# AUFGABEN ZUR ÜBUNG
(1) Fasse den Absatz, der mit „Der aktuelle Sampler enthält“ beginnt, aus dem Text über Lucha Amada als Stichpunktliste zusammen und behalte dabei die wesentlichen Fakten bei.
(2) Nenne alle Personen, die im Text über Lucha Amada namentlich vorkommen.
(3) Setze den Text über Lucha Amada im Anschluss an seinen letzten Satz fort.

# TEXTAUSZUG
Das DJ- und Konzertkollektiv „Lucha Amada“ feiert 20-jähriges Jubiläum mit neuem Soli-Sampler
Britt Weyde

Für die letzte ila, unsere „kleine“ Jubiläumsnummer 450 zu „Solidarität & Internationalismus“, hatte Rolf Satzer einen launigen Text über „die Globale der musikkulturellen Revolte“ geschrieben. Ein wichtiger lokaler Baustein dieser Globale ist das Bonner-(Kölner)-Berliner DJ- und Konzertkollektiv Lucha Amada (Köln in Klammern, weil heutzutage die verbliebenen aktiven Macher in Bonn und Berlin ihren Wohnsitz haben, vor 15 bis 20 Jahren spielte die Musik aber auch noch in Köln). Dieses Kollektiv hat nun seinen dritten Soli-Sampler vorgelegt. Eigentlich ist es bereits ihr vierter Sampler, aber der letzte aus dem Jahr 2018, „A Tribute to Punk compiled by Lucha Amada“, wird nicht mitgezählt.

Der aktuelle Sampler enthält 3 CDs (auf Vinyl: 4 LPs) mit insgesamt 46 Tracks. Die Erlöse aus dem Verkauf gehen zur Hälfte an die Zapatistas in Chiapas und an JINWAR, ein feministisches Projekt in Rojava, Westkurdistan. Im bunten Booklet informiert ein Artikel von Luz Kerkeling über die Rebellion der Zapatistas in Mexiko, außerdem erfahren wir etwas über das autonome Frauendorf JINWAR. In einem weiteren Beitrag erzählt Alix Arnold von der ila-Redaktion die Geschichte des DJ- und Konzertkollektivs Lucha Amada und schwelgt in schönen Erinnerungen, die auch die Rezensentin teilt.

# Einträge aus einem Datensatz
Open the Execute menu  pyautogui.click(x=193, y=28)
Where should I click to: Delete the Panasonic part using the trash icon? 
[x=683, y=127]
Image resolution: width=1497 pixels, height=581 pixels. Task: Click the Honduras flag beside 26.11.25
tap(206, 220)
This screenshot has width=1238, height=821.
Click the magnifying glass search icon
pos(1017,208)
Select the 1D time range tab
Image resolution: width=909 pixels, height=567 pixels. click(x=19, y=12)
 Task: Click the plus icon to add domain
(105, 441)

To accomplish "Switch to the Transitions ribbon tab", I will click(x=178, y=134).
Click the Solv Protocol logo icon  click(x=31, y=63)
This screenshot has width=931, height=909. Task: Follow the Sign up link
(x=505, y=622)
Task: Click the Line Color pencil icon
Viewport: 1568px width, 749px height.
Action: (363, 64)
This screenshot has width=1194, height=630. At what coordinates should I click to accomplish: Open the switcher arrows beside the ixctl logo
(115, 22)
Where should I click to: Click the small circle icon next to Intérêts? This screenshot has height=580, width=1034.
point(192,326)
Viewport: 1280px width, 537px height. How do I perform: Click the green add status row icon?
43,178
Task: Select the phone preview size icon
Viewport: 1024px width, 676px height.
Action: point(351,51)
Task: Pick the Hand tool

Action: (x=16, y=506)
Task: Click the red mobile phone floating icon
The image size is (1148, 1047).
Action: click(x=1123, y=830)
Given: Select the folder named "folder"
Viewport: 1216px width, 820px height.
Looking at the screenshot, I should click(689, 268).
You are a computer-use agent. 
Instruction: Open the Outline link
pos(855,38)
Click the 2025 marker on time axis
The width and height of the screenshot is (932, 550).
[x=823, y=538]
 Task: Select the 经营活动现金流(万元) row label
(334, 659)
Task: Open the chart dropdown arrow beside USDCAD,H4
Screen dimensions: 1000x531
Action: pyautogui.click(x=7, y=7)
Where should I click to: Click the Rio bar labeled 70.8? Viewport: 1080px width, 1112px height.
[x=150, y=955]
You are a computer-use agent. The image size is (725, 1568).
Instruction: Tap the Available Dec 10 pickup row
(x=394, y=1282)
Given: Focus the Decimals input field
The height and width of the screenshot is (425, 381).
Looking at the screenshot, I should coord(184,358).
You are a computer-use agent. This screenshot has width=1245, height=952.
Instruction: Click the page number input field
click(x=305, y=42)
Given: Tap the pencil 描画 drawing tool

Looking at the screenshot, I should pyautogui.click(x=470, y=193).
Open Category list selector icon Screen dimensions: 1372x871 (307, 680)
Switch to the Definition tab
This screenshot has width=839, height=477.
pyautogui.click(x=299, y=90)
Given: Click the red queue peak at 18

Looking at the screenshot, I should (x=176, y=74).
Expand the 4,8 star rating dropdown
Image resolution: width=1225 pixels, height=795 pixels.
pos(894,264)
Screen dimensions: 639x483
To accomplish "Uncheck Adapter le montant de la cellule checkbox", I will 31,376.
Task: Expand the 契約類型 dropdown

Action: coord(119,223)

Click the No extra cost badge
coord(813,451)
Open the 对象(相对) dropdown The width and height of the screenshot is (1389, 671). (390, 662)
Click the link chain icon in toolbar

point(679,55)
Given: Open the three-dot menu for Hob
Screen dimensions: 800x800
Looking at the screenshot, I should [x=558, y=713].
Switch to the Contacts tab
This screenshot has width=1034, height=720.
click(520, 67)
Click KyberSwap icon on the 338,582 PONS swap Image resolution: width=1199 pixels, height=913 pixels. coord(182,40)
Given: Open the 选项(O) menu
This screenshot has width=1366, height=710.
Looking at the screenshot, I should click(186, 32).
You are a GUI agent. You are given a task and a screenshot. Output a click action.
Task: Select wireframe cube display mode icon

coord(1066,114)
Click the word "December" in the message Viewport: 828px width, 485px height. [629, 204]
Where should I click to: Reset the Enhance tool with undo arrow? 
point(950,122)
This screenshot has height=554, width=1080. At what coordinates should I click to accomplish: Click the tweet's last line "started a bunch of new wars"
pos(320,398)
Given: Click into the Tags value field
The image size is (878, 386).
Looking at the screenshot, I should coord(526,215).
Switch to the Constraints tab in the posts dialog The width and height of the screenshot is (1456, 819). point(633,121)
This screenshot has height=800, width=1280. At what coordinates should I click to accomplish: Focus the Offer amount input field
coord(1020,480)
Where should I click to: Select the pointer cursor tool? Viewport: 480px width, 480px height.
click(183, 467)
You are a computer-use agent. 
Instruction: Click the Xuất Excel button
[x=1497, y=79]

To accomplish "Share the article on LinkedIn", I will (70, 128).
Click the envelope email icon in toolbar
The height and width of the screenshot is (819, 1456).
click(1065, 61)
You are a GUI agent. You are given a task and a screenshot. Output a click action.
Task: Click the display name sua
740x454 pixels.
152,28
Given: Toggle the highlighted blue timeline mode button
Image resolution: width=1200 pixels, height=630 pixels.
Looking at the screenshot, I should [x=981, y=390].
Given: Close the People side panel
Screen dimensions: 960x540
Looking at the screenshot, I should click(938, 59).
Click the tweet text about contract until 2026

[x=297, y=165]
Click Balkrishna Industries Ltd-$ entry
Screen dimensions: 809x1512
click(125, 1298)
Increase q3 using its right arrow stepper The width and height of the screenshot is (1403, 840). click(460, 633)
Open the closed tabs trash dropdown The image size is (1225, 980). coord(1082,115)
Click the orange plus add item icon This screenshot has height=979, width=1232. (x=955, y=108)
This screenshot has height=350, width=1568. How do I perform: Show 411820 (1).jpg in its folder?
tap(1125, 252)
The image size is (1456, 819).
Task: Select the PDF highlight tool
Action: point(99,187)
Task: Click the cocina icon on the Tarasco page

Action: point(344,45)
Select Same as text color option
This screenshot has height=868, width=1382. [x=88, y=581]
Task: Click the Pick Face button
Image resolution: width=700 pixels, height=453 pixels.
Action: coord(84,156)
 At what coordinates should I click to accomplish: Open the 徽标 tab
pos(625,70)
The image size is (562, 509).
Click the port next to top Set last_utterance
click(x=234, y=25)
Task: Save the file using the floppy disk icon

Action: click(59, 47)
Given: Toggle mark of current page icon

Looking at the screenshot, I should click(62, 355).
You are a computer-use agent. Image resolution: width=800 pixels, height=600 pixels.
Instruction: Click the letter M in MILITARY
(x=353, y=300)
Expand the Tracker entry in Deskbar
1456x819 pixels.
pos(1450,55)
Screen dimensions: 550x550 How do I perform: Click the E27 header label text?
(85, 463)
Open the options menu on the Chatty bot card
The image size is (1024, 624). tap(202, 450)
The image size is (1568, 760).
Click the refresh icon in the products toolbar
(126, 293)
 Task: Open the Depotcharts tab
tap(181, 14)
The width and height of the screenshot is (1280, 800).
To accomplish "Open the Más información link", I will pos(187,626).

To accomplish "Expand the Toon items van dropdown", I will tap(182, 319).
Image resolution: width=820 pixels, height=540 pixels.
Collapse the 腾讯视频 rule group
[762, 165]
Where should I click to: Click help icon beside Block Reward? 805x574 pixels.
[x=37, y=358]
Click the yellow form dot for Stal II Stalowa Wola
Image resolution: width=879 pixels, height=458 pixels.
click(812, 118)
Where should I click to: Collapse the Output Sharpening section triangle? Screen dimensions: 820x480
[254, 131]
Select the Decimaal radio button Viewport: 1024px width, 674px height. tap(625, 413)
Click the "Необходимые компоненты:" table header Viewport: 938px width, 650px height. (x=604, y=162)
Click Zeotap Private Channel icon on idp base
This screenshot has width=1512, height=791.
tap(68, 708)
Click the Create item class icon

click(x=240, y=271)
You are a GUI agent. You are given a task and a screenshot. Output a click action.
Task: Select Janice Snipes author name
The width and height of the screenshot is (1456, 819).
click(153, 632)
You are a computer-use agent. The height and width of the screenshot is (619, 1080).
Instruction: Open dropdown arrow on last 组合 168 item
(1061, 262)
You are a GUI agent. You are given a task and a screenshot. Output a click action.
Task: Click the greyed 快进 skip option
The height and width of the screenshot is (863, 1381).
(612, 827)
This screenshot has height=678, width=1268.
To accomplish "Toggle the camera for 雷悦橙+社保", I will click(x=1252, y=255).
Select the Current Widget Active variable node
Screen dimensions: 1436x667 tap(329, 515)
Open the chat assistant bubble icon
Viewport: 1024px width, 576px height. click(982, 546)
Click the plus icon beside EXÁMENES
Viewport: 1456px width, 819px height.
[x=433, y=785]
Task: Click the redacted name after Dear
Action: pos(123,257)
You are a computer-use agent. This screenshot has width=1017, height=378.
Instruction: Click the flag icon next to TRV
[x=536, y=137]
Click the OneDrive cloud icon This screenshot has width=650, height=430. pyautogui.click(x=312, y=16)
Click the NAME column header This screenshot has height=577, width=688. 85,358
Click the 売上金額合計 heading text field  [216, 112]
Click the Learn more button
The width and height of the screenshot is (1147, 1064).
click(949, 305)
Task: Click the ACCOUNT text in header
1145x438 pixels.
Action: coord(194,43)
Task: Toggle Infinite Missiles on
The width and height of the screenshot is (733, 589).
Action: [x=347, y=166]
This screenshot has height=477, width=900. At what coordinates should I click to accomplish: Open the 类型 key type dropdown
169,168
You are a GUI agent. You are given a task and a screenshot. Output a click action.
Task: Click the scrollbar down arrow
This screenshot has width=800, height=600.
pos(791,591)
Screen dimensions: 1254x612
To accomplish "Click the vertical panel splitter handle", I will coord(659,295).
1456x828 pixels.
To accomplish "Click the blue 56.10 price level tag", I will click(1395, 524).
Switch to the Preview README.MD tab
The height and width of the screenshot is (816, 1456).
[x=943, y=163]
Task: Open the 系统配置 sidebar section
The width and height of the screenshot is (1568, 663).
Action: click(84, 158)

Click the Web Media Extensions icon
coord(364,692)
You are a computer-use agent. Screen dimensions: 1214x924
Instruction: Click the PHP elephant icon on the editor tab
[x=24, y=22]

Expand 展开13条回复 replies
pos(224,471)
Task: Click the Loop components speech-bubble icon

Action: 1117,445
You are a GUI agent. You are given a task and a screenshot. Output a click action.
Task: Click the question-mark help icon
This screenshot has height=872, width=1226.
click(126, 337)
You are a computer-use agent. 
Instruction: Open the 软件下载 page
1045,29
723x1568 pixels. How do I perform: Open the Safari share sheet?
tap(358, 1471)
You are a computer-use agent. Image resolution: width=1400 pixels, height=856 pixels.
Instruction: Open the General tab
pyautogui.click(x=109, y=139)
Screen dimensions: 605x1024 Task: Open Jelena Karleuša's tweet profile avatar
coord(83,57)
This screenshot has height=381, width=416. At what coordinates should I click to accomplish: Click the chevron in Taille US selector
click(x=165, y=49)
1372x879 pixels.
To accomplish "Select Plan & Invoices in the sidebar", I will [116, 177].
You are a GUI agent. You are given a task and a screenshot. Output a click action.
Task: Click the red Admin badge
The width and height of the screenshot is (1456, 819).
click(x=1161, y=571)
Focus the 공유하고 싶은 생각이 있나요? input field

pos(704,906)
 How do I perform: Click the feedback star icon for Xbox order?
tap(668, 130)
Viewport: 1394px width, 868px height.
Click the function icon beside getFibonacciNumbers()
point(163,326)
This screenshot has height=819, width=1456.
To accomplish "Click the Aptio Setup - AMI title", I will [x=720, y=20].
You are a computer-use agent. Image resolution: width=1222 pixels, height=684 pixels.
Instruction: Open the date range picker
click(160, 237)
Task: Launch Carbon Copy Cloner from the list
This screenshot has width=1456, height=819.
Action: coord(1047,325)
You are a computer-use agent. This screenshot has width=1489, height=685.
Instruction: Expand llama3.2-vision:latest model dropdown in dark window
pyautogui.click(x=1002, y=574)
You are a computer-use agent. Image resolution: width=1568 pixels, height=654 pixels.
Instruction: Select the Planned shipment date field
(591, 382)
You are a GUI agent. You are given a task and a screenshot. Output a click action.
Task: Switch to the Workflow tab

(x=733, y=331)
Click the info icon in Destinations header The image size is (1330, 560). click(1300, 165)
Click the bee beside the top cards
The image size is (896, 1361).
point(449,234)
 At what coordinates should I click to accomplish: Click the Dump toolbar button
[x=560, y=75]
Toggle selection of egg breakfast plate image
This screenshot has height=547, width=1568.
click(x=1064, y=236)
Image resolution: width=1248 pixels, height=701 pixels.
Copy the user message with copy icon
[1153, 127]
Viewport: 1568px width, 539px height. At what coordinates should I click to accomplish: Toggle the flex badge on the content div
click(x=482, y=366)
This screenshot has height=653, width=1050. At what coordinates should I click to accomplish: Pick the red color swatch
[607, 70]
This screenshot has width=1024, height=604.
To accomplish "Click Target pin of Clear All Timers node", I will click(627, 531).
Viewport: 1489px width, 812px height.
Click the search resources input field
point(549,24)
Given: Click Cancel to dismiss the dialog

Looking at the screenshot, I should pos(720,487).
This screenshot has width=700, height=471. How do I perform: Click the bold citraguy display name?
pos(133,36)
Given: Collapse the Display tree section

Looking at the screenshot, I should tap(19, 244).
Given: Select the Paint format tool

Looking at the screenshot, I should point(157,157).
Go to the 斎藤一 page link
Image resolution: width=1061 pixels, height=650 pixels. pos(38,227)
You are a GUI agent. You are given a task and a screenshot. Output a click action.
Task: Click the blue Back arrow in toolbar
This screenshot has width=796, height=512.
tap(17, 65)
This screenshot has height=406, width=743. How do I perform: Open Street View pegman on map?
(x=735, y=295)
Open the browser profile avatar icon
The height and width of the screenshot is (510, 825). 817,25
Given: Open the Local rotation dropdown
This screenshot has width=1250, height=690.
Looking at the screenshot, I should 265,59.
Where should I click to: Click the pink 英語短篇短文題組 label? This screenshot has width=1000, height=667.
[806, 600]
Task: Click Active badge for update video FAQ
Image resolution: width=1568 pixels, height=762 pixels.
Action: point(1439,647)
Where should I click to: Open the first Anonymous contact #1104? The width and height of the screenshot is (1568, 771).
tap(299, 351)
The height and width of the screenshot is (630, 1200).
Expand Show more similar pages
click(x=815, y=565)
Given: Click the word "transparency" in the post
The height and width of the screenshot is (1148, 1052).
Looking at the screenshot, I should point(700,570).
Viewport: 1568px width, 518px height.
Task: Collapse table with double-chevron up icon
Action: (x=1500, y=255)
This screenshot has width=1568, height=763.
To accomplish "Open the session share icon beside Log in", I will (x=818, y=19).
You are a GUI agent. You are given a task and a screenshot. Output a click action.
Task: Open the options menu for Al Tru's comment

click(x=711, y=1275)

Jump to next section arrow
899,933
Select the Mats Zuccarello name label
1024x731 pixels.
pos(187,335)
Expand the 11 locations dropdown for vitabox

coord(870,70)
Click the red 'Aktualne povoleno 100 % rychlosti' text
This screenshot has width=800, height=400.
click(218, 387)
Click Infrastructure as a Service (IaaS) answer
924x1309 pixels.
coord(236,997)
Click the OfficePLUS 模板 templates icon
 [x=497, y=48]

# ERGEBNISSE DER ÜBUNG
(1)
- Der aktuelle Sampler umfasst 3 CDs (auf Vinyl 4 LPs) mit insgesamt 46 Tracks.
- Die Verkaufserlöse gehen zur Hälfte an die Zapatistas in Chiapas und an JINWAR, ein feministisches Projekt in Rojava, Westkurdistan.
- Im Booklet informiert ein Artikel von Luz Kerkeling über die Rebellion der Zapatistas in Mexiko, außerdem wird das autonome Frauendorf JINWAR vorgestellt.
- Alix Arnold von der ila-Redaktion erzählt in einem weiteren Beitrag die Geschichte des Kollektivs und schwelgt in Erinnerungen, die auch die Rezensentin teilt.

(2)
- Britt Weyde
- Rolf Satzer
- Luz Kerkeling
- Alix Arnold

(3)
Warum trägt der Sampler dieses Mal einen portugiesischen Titel? Schließlich sind die gesungenen und gerappten Sprachen der Songs Spanisch, Katalanisch und Baskisch, Französisch, Arabisch, Englisch, Italienisch, Galizisch und Deutsch. „,A luta continua‘ – das sollte eine Reminiszenz an den antikolonialen Kampf, zum Beispiel in Mozambique sein. Ursprünglich wollten wir auch den gleichnamigen Song in der Version von Motivés auf den Sampler packen, bekamen aber keine Antwort und somit keine Genehmigung“, erklärt Holger von Lucha Amada auf Nachfrage. Diese Anekdote verdeutlicht, wie viel Arbeit und Connections hinter solch einem Sampler stecken, schließlich sind die nun hier versammelten Bands und Künstler*innen alle dem Lucha-Amada-Kollektiv freundschaftlich verbunden, da sie ihre Tracks dem guten Zweck zuliebe dem Soli-Sampler zur Verfügung stellen. Schließlich gibt es noch einen Text im Booklet, in dem sich die Initiatoren von Lucha Amada zu ihrem „Samplerfetisch“ bekennen. Er schließt mit den zutreffenden Worten: „Auch in Zeiten von Streamingdiensten, wo die Menschen sich ihr Hörvergnügen freiwillig von Algorithmen bestimmen lassen, wollen wir weiter darauf setzen, hochwertige antagonistische Kulturprodukte zu basteln.“ Dieses Kulturprodukt, sprich die Tonträger des Samplers, die in den letzten Tagen parallel zur ila-Schlussredaktion in Heavy Rotation gelaufen sind, ist tatsächlich hochwertig, weil sehr vielseitig, mitunter überraschend und auf jeden Fall höchst tanzbar.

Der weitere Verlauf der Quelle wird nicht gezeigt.